Fiscalização avança no combate a desvios
Na esteira da ofensiva promovida pelo Supremo Tribunal Federal (STF) desde 2022 para garantir transparência pública na destinação de emendas — mostrada na primeira reportagem desta série —, a Corte determinou ainda investigações contra suspeitas de desvio dos recursos públicos oriundos de emendas impositivas.

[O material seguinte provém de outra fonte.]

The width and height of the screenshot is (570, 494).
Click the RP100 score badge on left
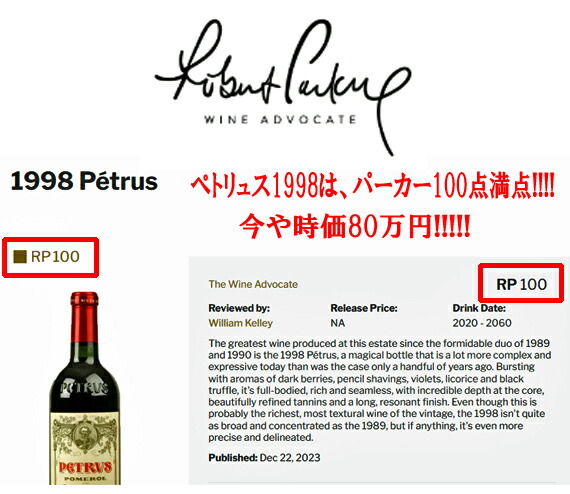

O cerco também envolve prefeitos e parlamentares cearenses. Conforme revelou o Diário do Nordeste em janeiro deste ano, 81 prefeituras do Ceará beneficiadas com emendas Pix são investigadas pelo Ministério Público Federal (MPF). Nacionalmente, as apurações se estendem a mais de 400 municípios.
>> VEJA A LISTA DE MUNICÍPIOS INVESTIGADOS
Além do MPF, a Polícia Federal (PF) e o Ministério Público do Ceará (MPCE) têm investigações em andamento no Ceará contra um suposto esquema criminoso com uso ilegal de emendas parlamentares e compra de votos no Estado.
Em uma série de reportagens publicadas entre dezembro do ano passado e janeiro deste ano, o Diário do Nordeste revelou que o deputado federal cearense Júnior Mano é citado como tendo um “papel central” no esquema, segundo as investigações. Ele nega as acusações. Já o prefeito eleito, foragido e cassado de Choró, Bebeto Queiroz (PSB), é apontado como o principal articulador do grupo criminoso.
>> CONHEÇA DETALHES DA INVESTIGAÇÃO
De acordo com os investigadores, o mandatário usava empresas em nome de “laranjas” para desviar o dinheiro oriundo do orçamento federal, a partir de indicações do deputado. Uma das empresas atribuídas ao gestor celebrou contratos com quase 50 prefeituras do Ceará. Tais acordos são investigados pela PF.
À época, o deputado Júnior Mano disse que a investigação conduzida pela PF tramita sob segredo de justiça, por isso não pode se manifestar sobre o caso. Ele ressaltou que acredita na “legalidade”, declarou ser inocente e disse estar à disposição das autoridades policiais e judiciais.